Provided entries —
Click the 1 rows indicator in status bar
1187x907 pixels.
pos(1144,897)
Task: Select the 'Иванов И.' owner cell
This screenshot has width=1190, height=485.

What is expected — From the line holding "Task: Select the 'Иванов И.' owner cell" to the last line of the material above, reproduce every line exactly, and only those.

Response area —
Task: Select the 'Иванов И.' owner cell
This screenshot has width=1190, height=485.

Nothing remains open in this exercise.